Residential construction slips 4.1% in December
Figures released by the U.S. Department of Commerce on Feb. 1 showed continued low levels of construction spending on both residential and non-residential projects during the month of December 2010. Overall spending on private construction fell 2.2% from November, with residential construction slowing at 4.1% and non-residential construction at 0.5%.
In year-end figures, $507.3 billion was spent on private construction in 2010, 14.3% below the $592.3 billion spent in 2009. Residential construction in 2010 was $241.4 billion, 1.7% below the 2009 figure of $245.6 billion. Spending on non-residential construction was $265.9 billion in 2010, 23.3% below the $346.7 billion spent in 2009.
Survey points to a not-so-big house of the future
The single-family home is getting smaller. Three-bathroom houses are on the decline. And most builders think the living room will merge or vanish by the year 2015.
Those were some of the findings shared by the National Association of Home Builders (NAHB) at the 2011 International Builders’ Show, during a seminar called “The New Home in 2015.” In one word, homes will be “smaller,” according to the survey data.
The average size of a new single-family home completed in 2010 declined from 2,438 sq. ft. to 2,377 sq. ft. And looking forward, builders are already expecting smaller homes in 2011.
Smaller homes this year are expected by 52% of builders surveyed, compared with only 7% who expect larger homes in 2011. Lower-priced models are also in the pipeline — 59% of builders will build lower-priced models, compared with 7% who will build high-priced models.
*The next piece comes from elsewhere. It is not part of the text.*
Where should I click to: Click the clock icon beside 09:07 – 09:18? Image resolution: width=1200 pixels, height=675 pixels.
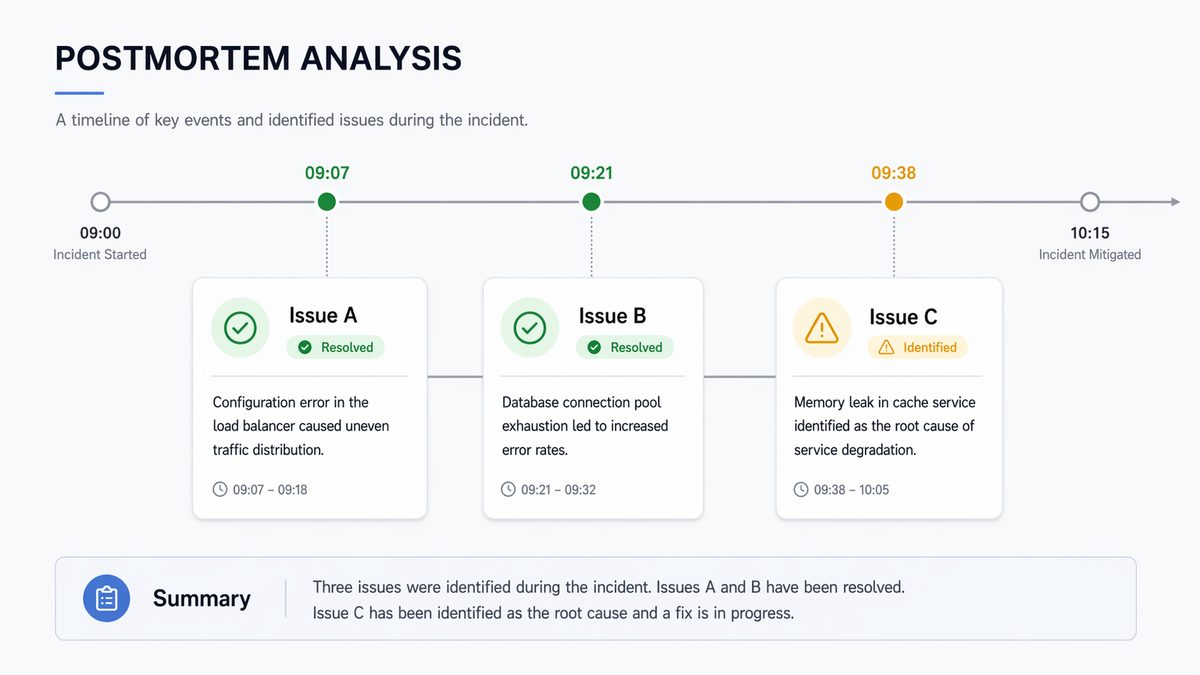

The following expectations for 2015 came from a 2010 builder survey, and are compared with the home of the future survey from 2007.
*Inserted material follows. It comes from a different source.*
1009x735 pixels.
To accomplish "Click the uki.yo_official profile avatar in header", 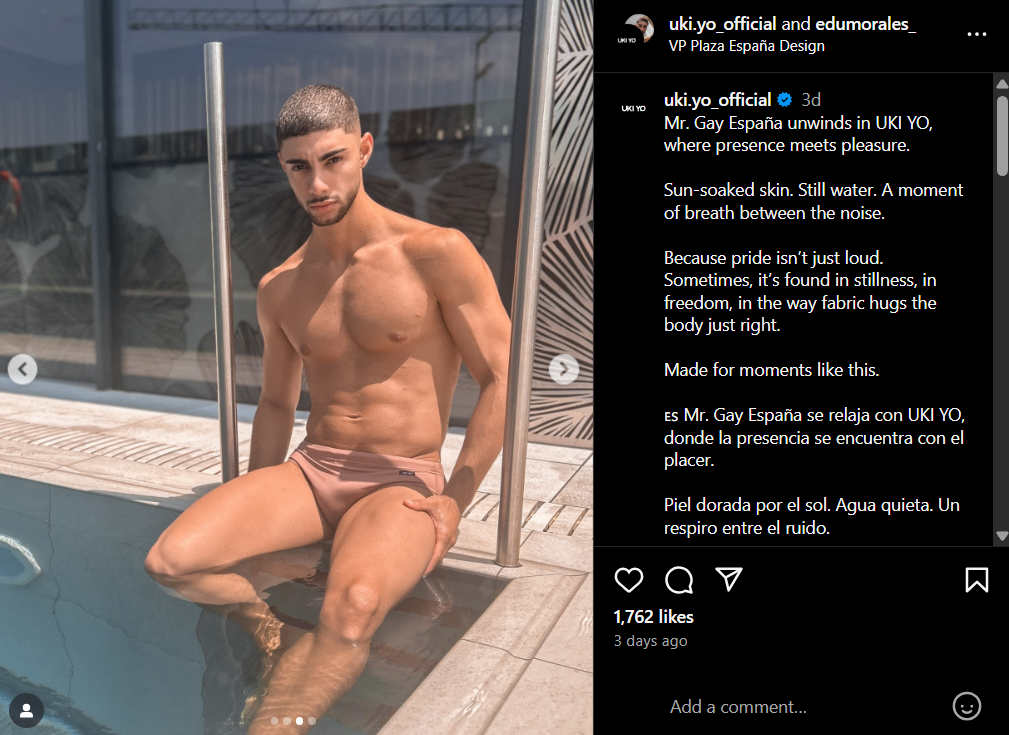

The NAHB presentation also reported the following:
• Homes with three or more bathrooms declined in 2009 from 28% to 24%. The figure remained at 24% in 2010.
• Homes with three-plus-car garages peaked in 2005, and has been on a downward trend since. These garages are in about 17% of completed homes in 2010.
• More than half — 52% — of respondents believe the living room will either vanish or merge with other home spaces by 2015.
Pending home sales continue to climb in December
Pending home sales improved again in December, making this the fifth gain in the past six months, according to the National Association of Realtors.
The Pending Home Sales Index, a forward-looking indicator, increased 2.0% to 93.7 based on contracts signed in December from a downwardly revised 91.9 in November. The index is 4.2% below December 2009, when it was 97.8.
“Modest gains in the labor market and the improving economy are creating a more favorable backdrop for buyers, allowing them to take advantage of excellent housing affordability conditions,” said Lawrence Yun, NAR chief economist. “Mortgage rates should rise only modestly in the months ahead, so we’ll continue to see a favorable environment for buyers with good credit.
“The latest pending sales gain suggests activity is very close to a sustainable, healthy volume of a mid-5 million total annual home sales. However, sales above 6 million, as occurred during the bubble years, are highly unlikely this year.”
The PHSI in the Northeast increased 1.8% to 73.9 in December but is 5.3% below December 2009. In the Midwest, the index rose 8.0% in December to 84.6 but is 5.1% below a year ago. Pending home sales in the South increased 11.5% to 101.9 and are 1.7% above December 2009. In the West, the index fell 13.2% to 105.8 and is 10.7% below a year ago.
The data reflect contracts and not closings, which normally occur with a lag time of one or two months.